▶ [INSTRUCTIONS FOR THE TASK]
Go through the lines below one by one and count those holding the string "width". Give the count alone.

▶ [MATERIAL SHOWN]
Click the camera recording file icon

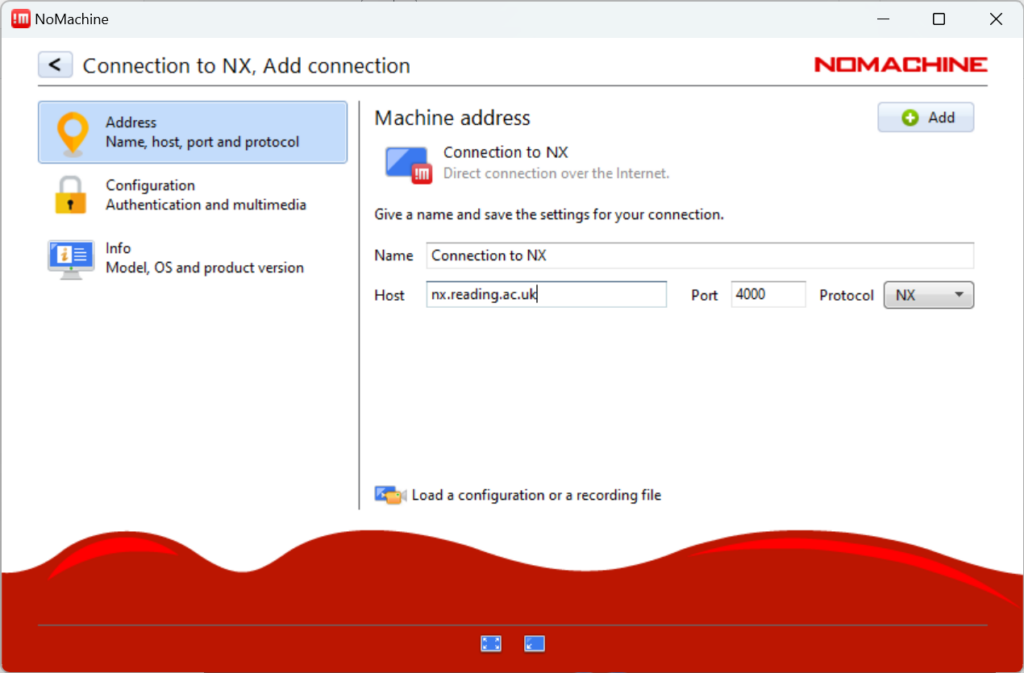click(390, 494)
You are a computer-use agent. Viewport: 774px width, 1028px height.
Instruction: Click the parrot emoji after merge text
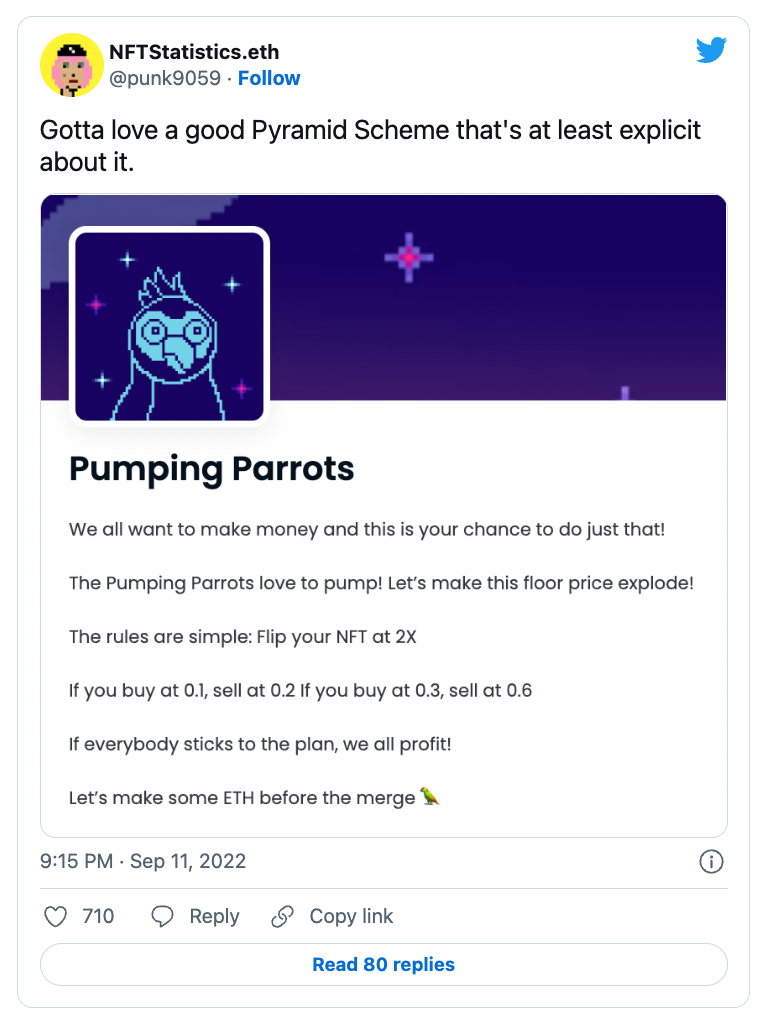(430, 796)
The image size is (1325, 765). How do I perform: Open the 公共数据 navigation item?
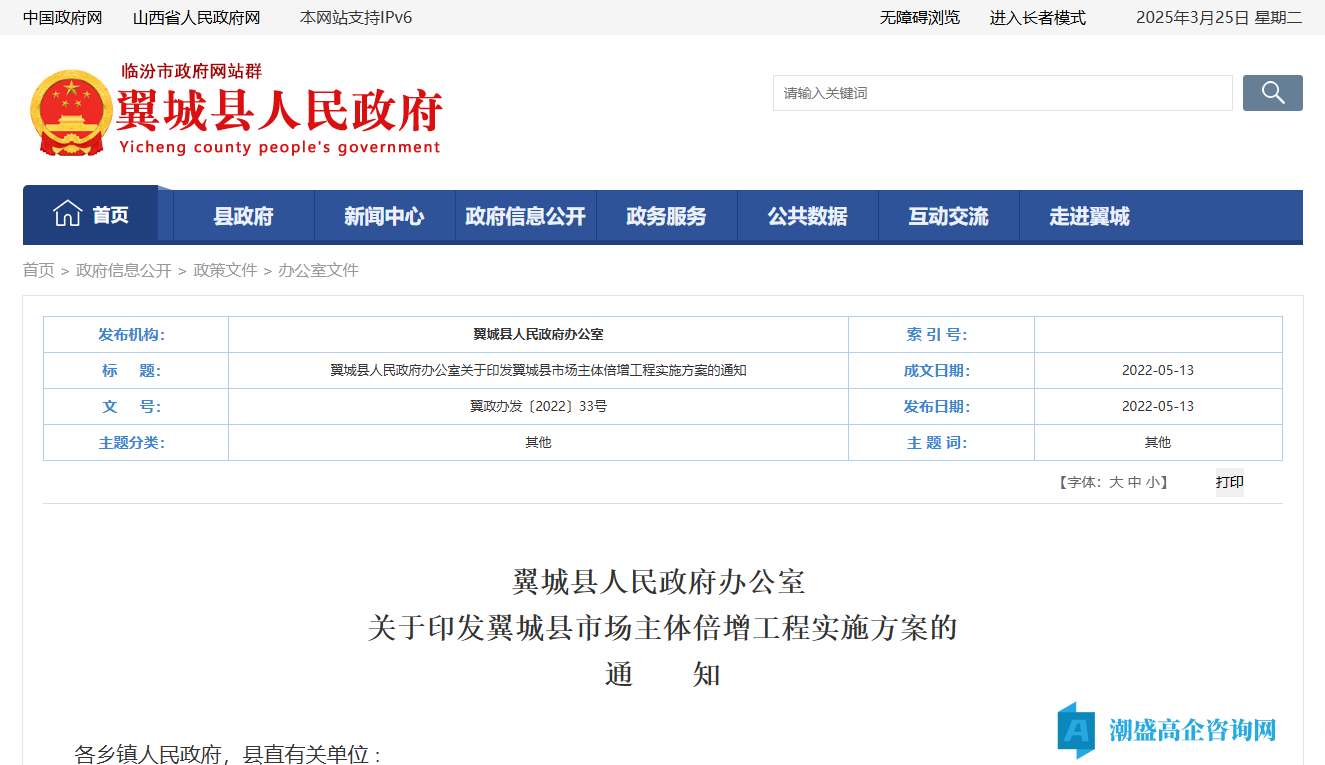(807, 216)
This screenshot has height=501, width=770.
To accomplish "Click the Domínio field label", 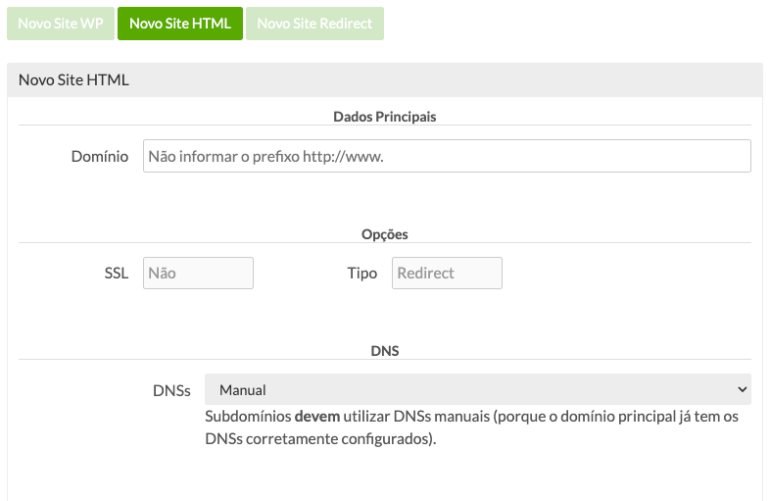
* * *
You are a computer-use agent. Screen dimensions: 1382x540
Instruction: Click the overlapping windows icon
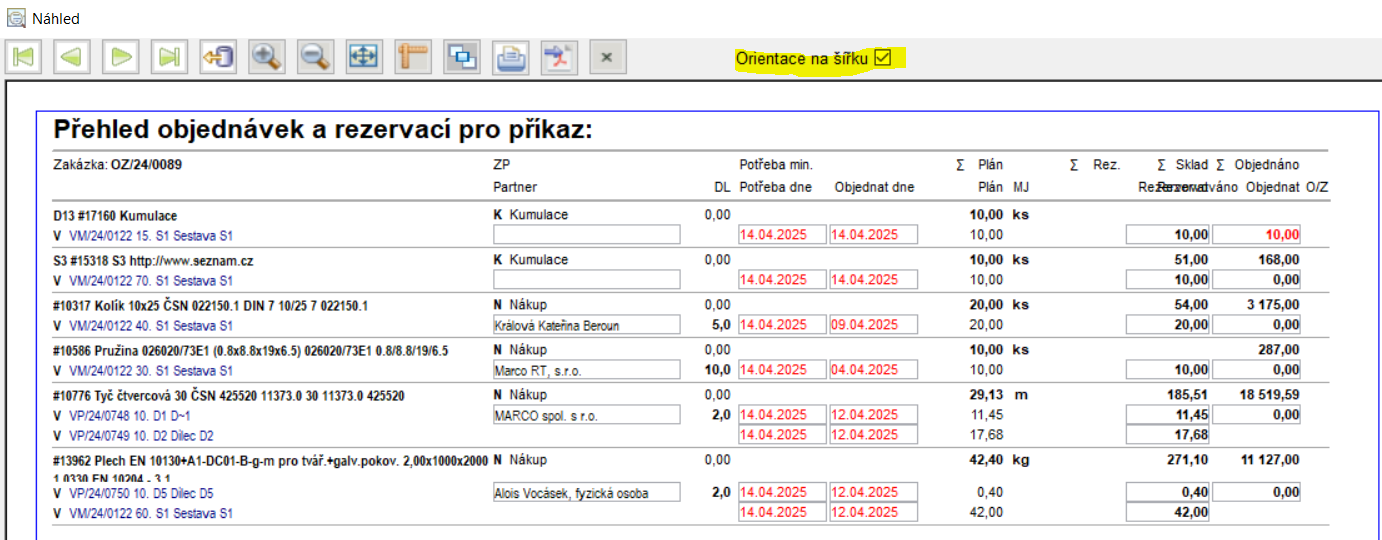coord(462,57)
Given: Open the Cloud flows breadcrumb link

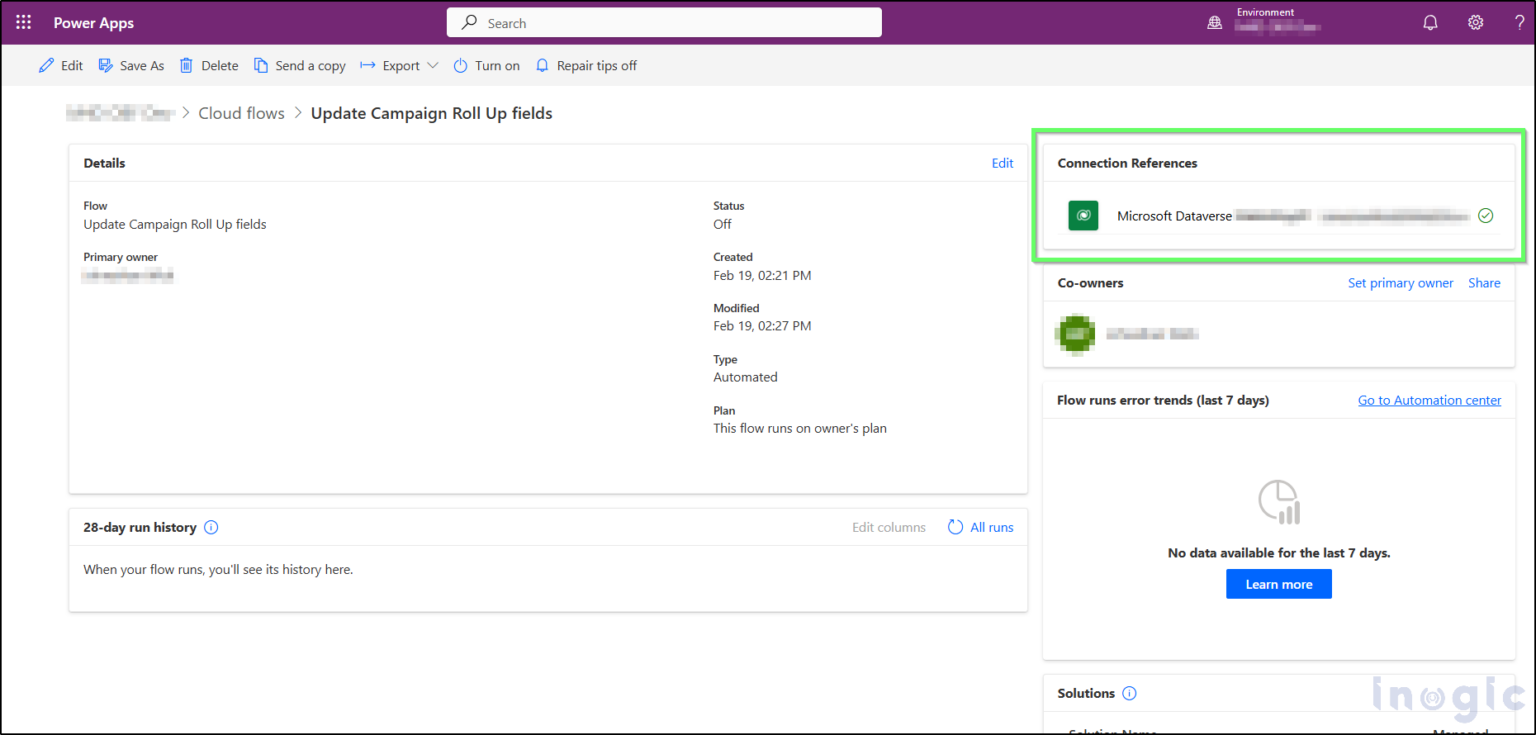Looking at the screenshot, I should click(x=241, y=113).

▶ [EXERCISE RESULT]
2